### PROBLEM TO SOLVE
Below are some records; output exactly the lines from the line with "Giới thiệu (238, 2249)" to the line with "Chính sách đổi trả hàng (665, 2304)", both ends kept, and nothing more.

### RECORDS SHOWN
=== Section Start ===

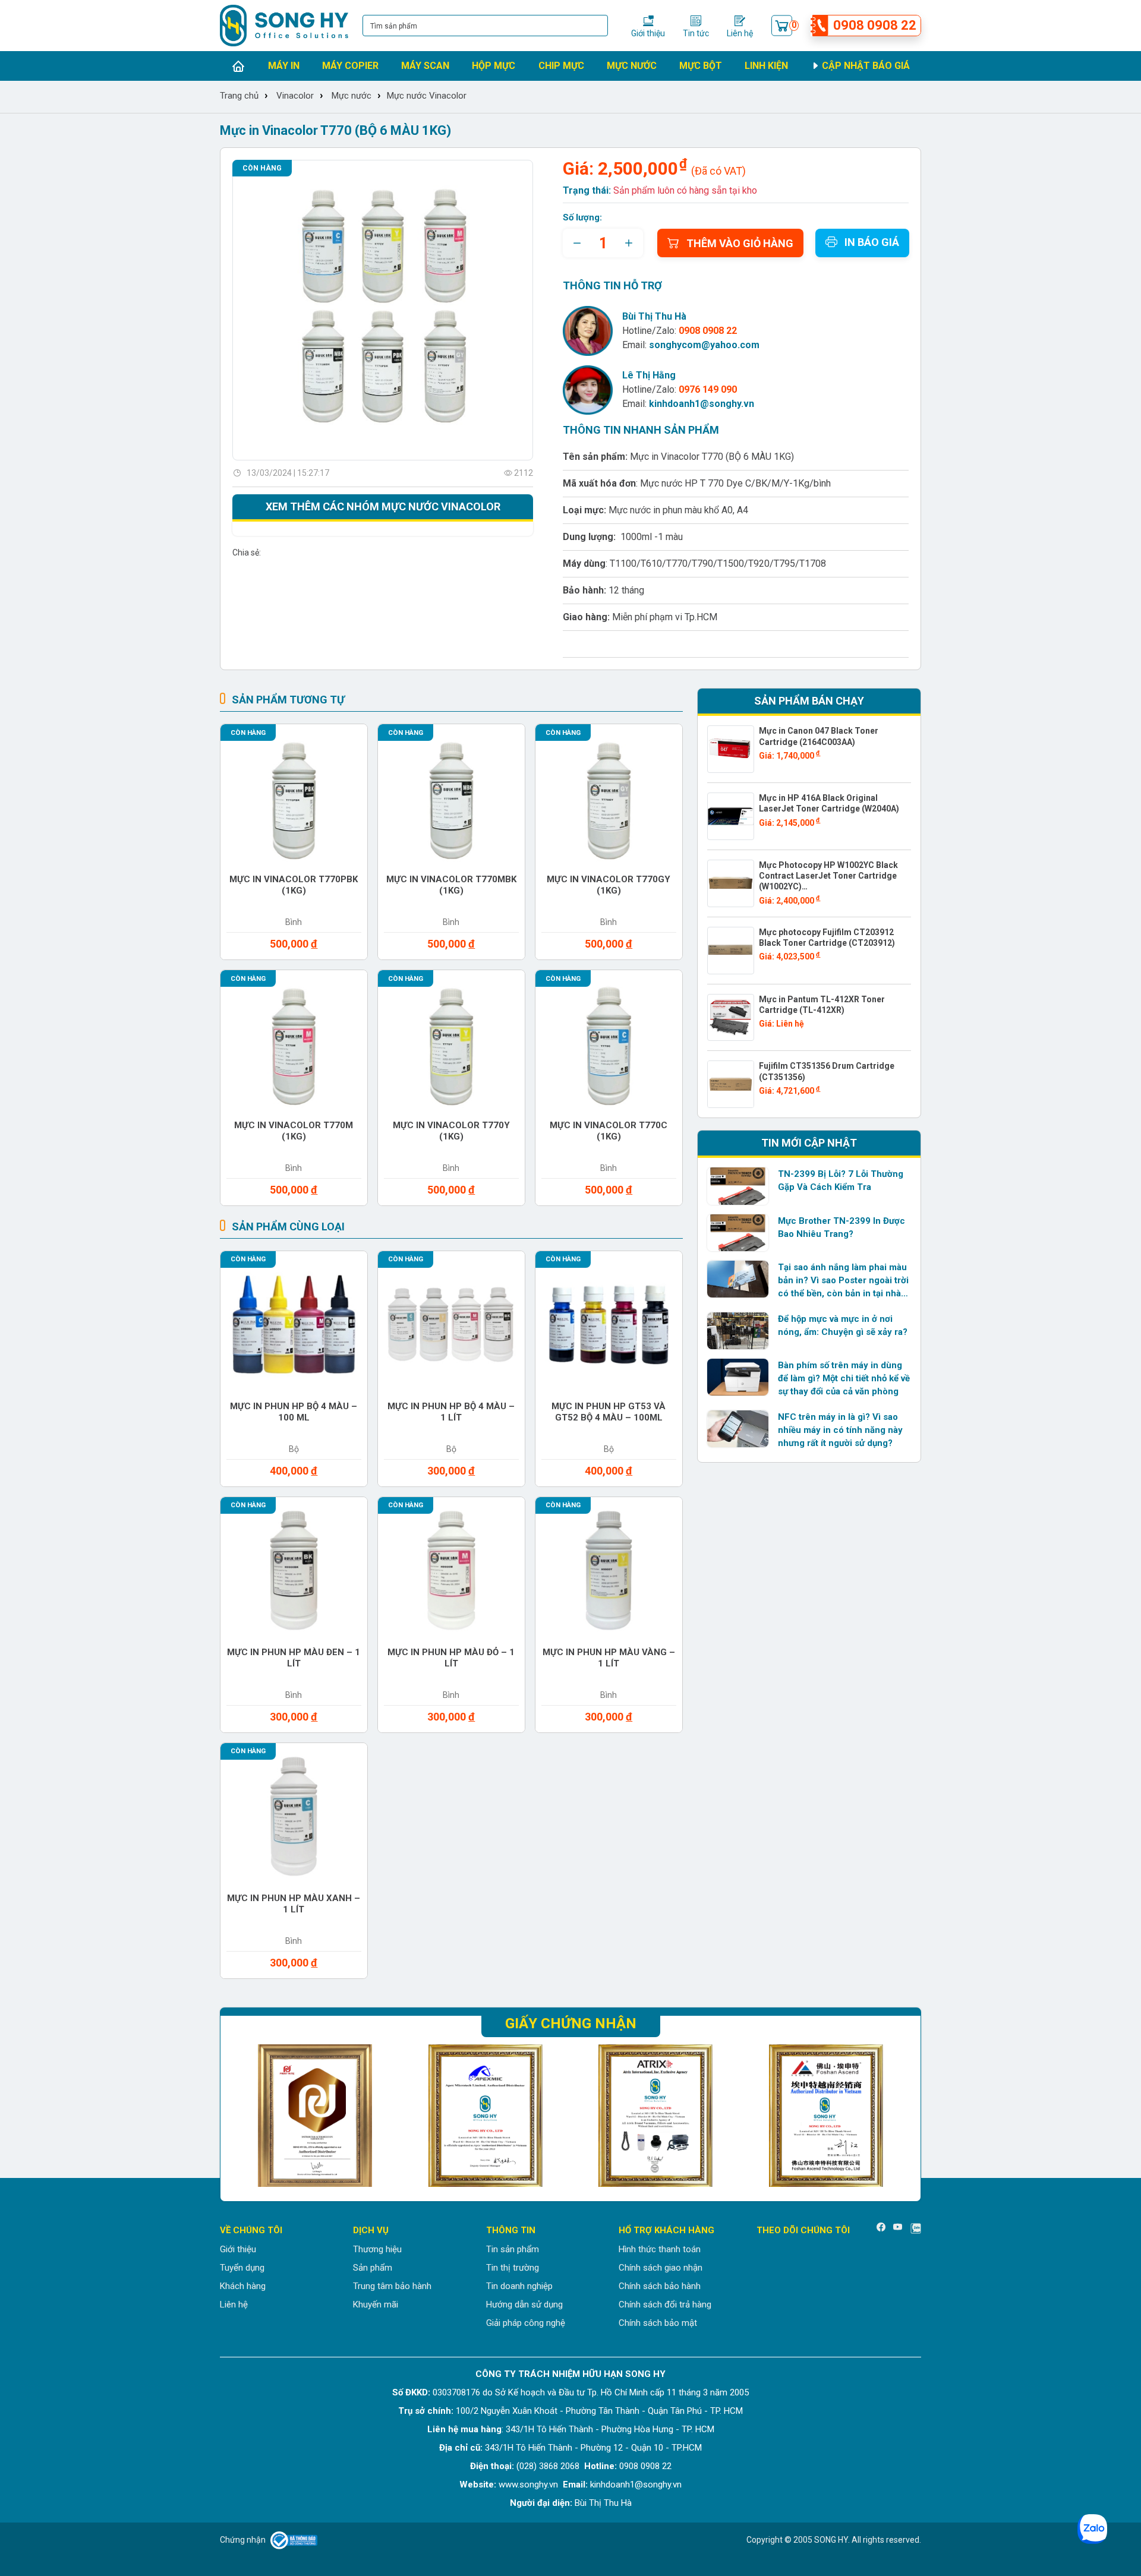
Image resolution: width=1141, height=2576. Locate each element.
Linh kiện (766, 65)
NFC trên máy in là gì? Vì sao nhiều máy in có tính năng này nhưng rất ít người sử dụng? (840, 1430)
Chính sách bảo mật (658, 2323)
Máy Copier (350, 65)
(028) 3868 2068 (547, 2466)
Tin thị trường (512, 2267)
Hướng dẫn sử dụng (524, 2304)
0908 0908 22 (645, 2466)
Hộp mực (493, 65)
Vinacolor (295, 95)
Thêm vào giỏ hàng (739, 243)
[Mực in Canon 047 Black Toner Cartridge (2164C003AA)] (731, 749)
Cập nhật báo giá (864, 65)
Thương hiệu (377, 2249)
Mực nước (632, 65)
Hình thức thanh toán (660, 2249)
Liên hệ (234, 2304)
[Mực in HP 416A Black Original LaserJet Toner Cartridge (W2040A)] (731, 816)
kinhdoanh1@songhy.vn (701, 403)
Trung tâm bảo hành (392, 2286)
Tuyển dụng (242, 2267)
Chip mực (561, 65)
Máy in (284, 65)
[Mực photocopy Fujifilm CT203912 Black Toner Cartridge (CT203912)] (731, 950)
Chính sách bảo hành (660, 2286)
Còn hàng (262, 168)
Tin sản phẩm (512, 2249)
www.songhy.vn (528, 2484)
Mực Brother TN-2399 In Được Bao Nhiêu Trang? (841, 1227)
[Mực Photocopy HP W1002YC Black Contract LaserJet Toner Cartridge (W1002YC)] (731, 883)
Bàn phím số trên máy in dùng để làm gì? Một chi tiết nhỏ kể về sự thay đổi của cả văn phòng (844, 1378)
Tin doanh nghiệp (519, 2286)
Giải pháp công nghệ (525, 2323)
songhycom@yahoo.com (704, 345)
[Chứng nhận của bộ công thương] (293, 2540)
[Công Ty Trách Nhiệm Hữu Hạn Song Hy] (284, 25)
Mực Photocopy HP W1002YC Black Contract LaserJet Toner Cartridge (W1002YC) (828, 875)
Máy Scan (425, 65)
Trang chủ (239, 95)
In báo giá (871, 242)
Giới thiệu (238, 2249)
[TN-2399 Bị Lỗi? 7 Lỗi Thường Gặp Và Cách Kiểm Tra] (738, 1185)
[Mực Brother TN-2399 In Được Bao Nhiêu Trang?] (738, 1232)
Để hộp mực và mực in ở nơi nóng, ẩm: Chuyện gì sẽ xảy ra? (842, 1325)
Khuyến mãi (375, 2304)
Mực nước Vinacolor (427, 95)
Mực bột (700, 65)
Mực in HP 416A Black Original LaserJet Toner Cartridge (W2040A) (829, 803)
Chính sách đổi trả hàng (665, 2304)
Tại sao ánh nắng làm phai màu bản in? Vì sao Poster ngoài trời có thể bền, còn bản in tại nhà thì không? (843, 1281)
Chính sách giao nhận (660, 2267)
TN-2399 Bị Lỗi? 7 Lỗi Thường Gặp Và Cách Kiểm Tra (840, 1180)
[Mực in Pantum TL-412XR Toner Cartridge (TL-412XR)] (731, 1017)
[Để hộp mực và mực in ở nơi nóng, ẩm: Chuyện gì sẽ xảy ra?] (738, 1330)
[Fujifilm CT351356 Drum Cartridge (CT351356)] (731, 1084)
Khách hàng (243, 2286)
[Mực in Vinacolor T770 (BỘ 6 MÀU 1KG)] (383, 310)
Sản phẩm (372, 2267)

=== Section End ===
=== Section Start ===

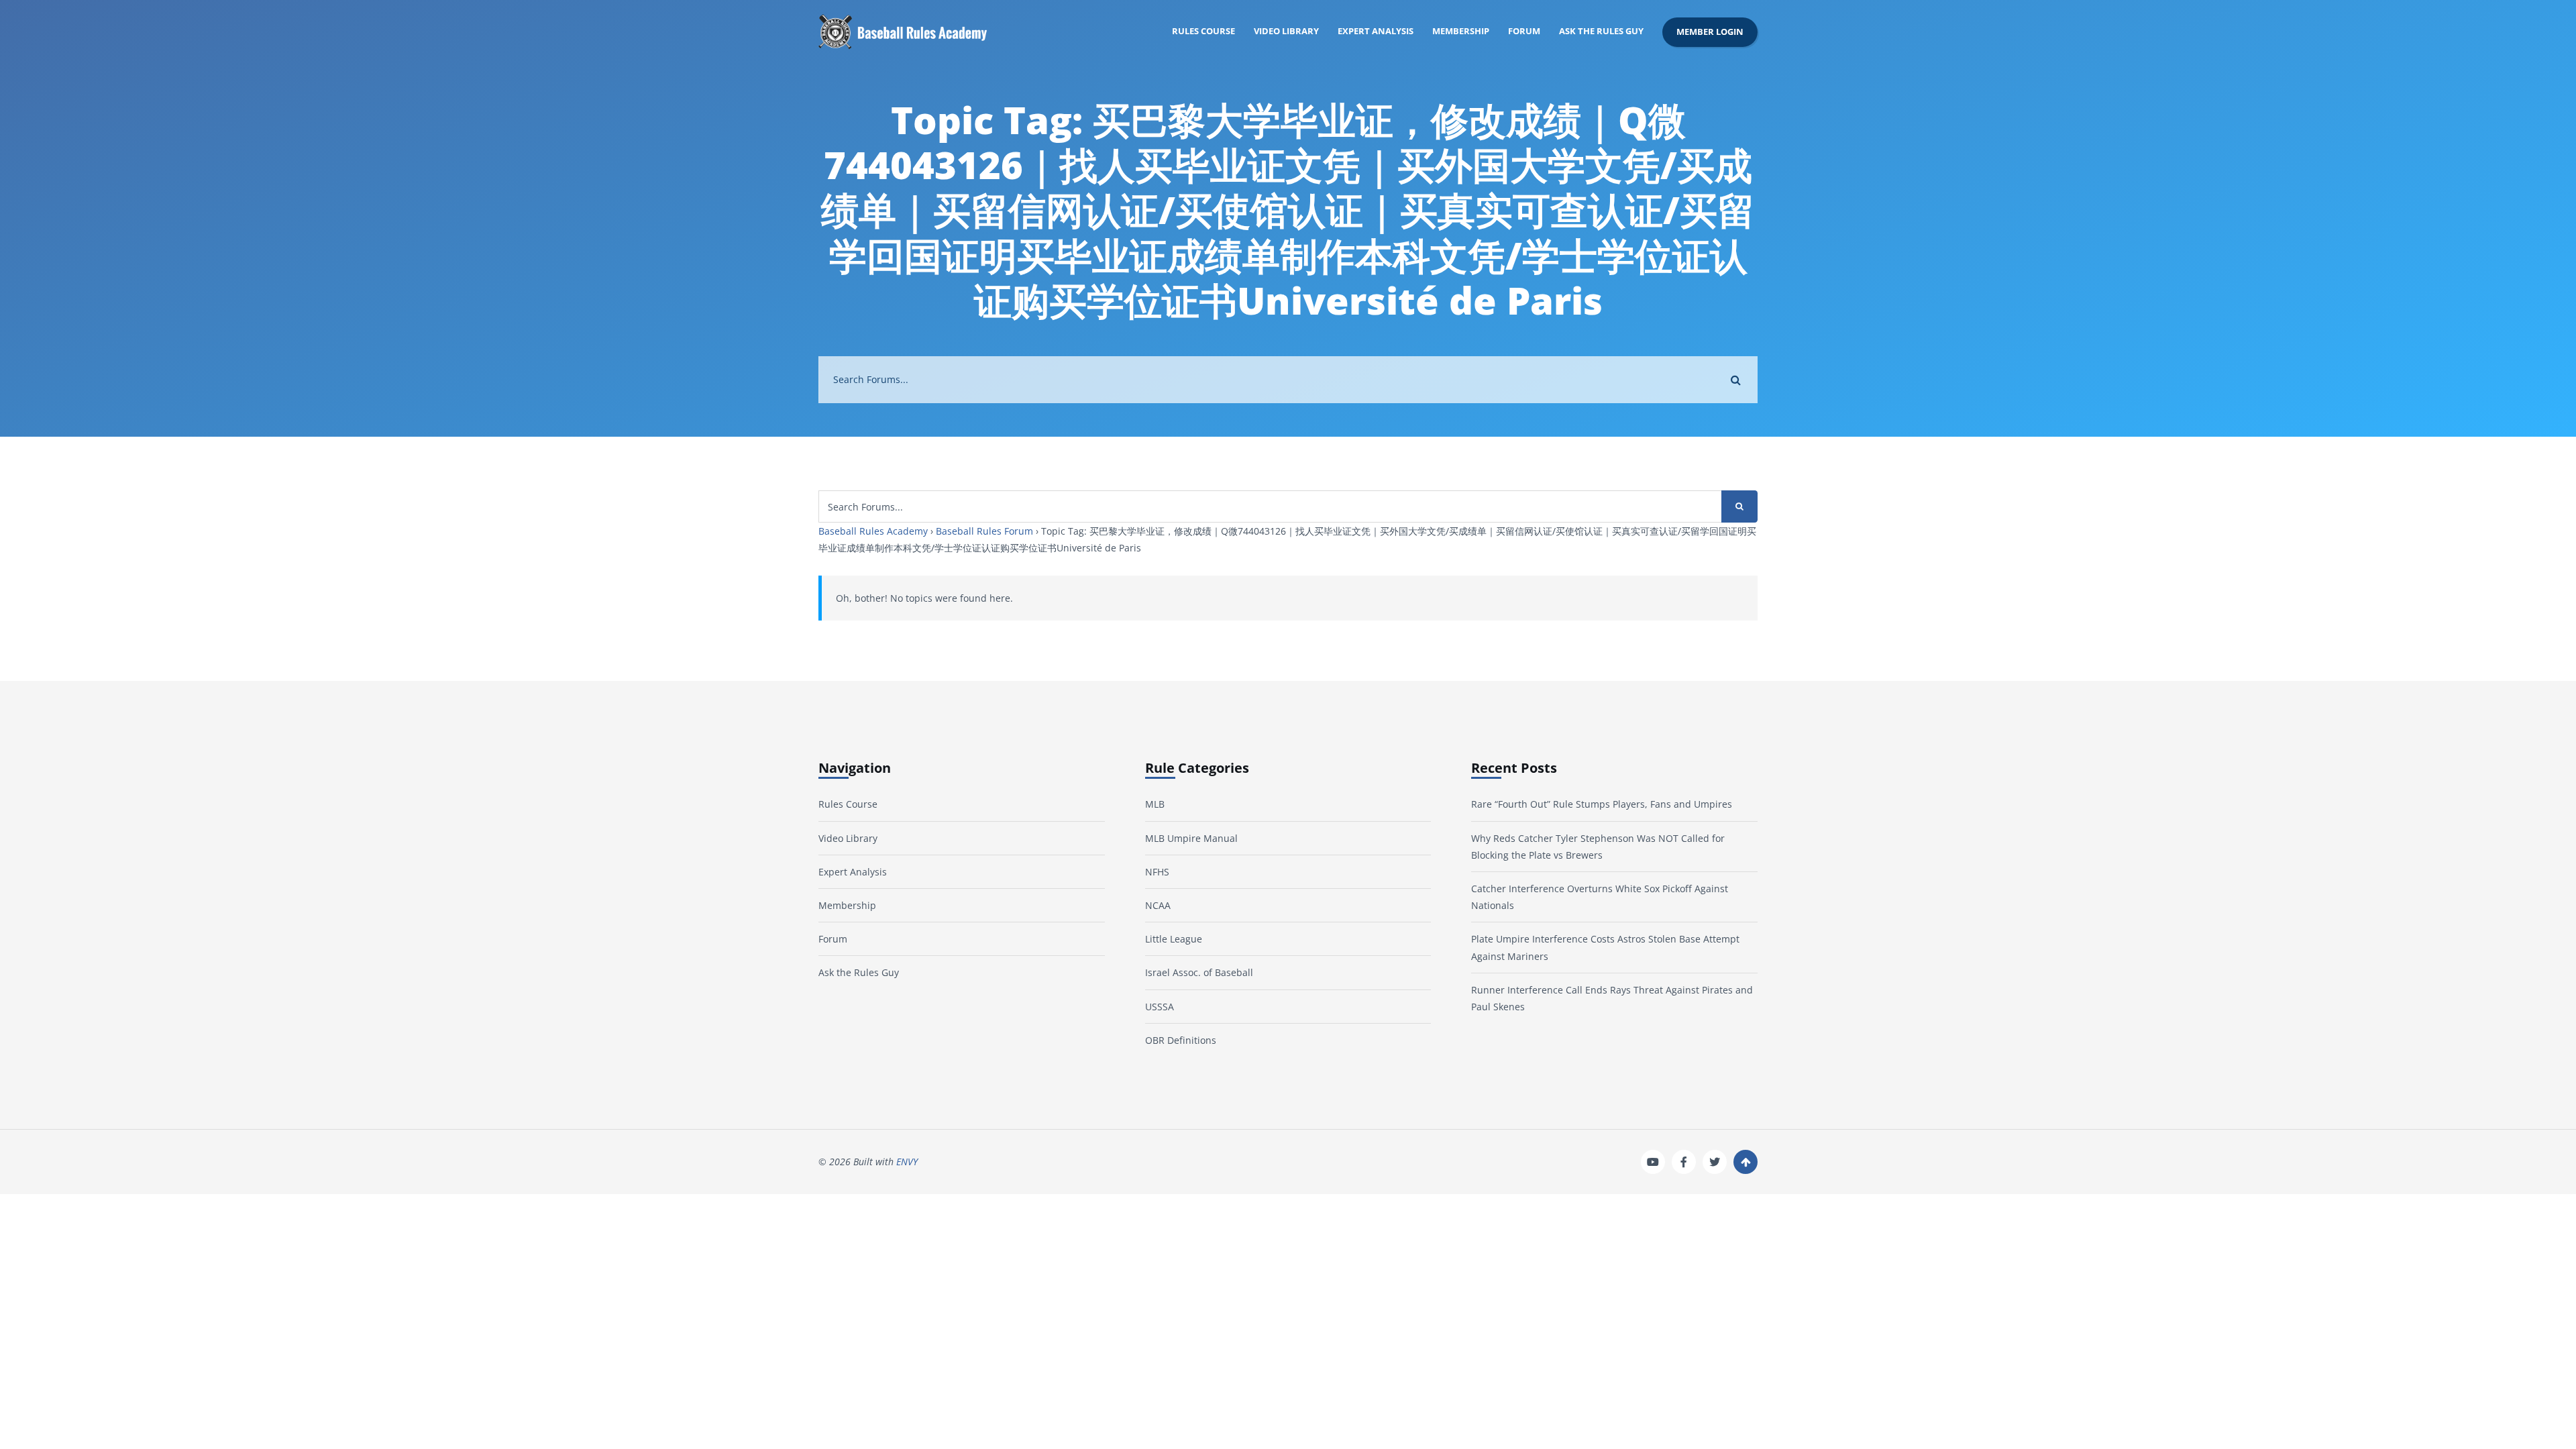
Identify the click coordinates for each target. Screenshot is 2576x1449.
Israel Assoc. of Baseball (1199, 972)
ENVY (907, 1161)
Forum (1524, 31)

=== Section End ===
=== Section Start ===

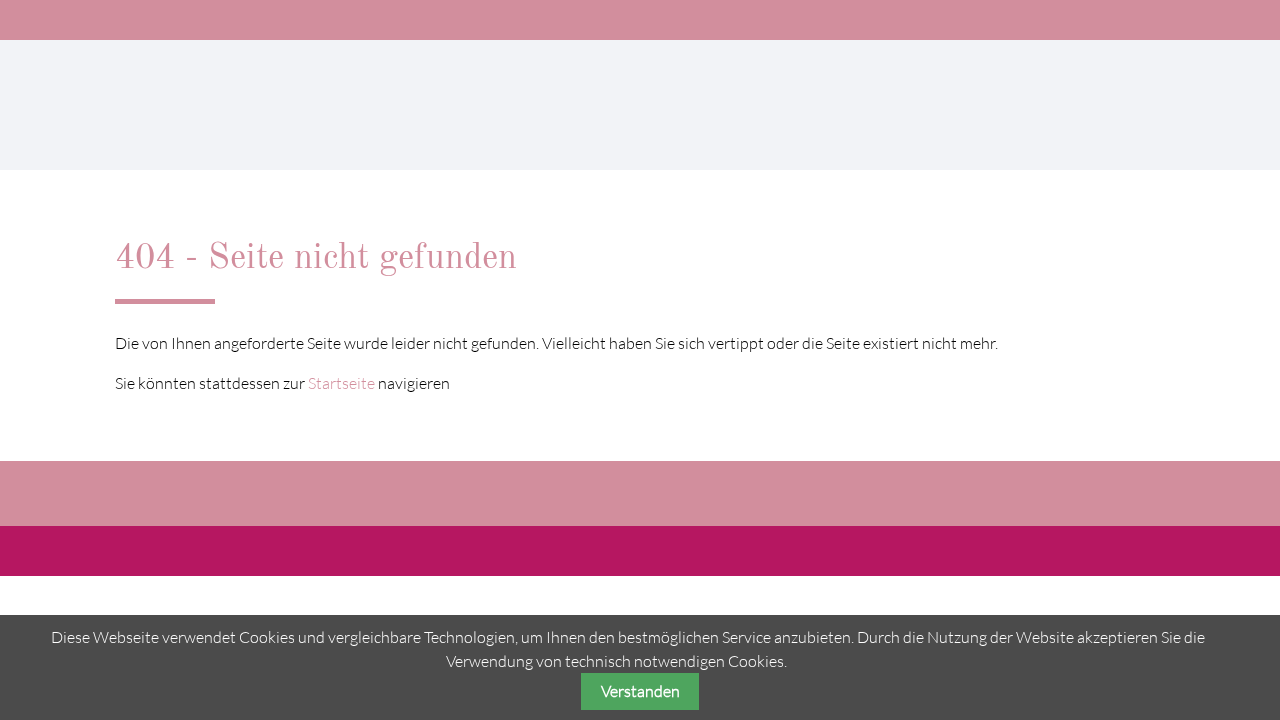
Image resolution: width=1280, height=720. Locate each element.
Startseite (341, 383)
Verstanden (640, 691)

=== Section End ===

### COMPLETED EXERCISE
Giới thiệu (238, 2249)
[TN-2399 Bị Lỗi? 7 Lỗi Thường Gặp Và Cách Kiểm Tra] (738, 1185)
[Mực Brother TN-2399 In Được Bao Nhiêu Trang?] (738, 1232)
Để hộp mực và mực in ở nơi nóng, ẩm: Chuyện gì sẽ xảy ra? (842, 1325)
Khuyến mãi (375, 2304)
Mực nước Vinacolor (427, 95)
Mực bột (700, 65)
Mực in HP 416A Black Original LaserJet Toner Cartridge (W2040A) (829, 803)
Chính sách đổi trả hàng (665, 2304)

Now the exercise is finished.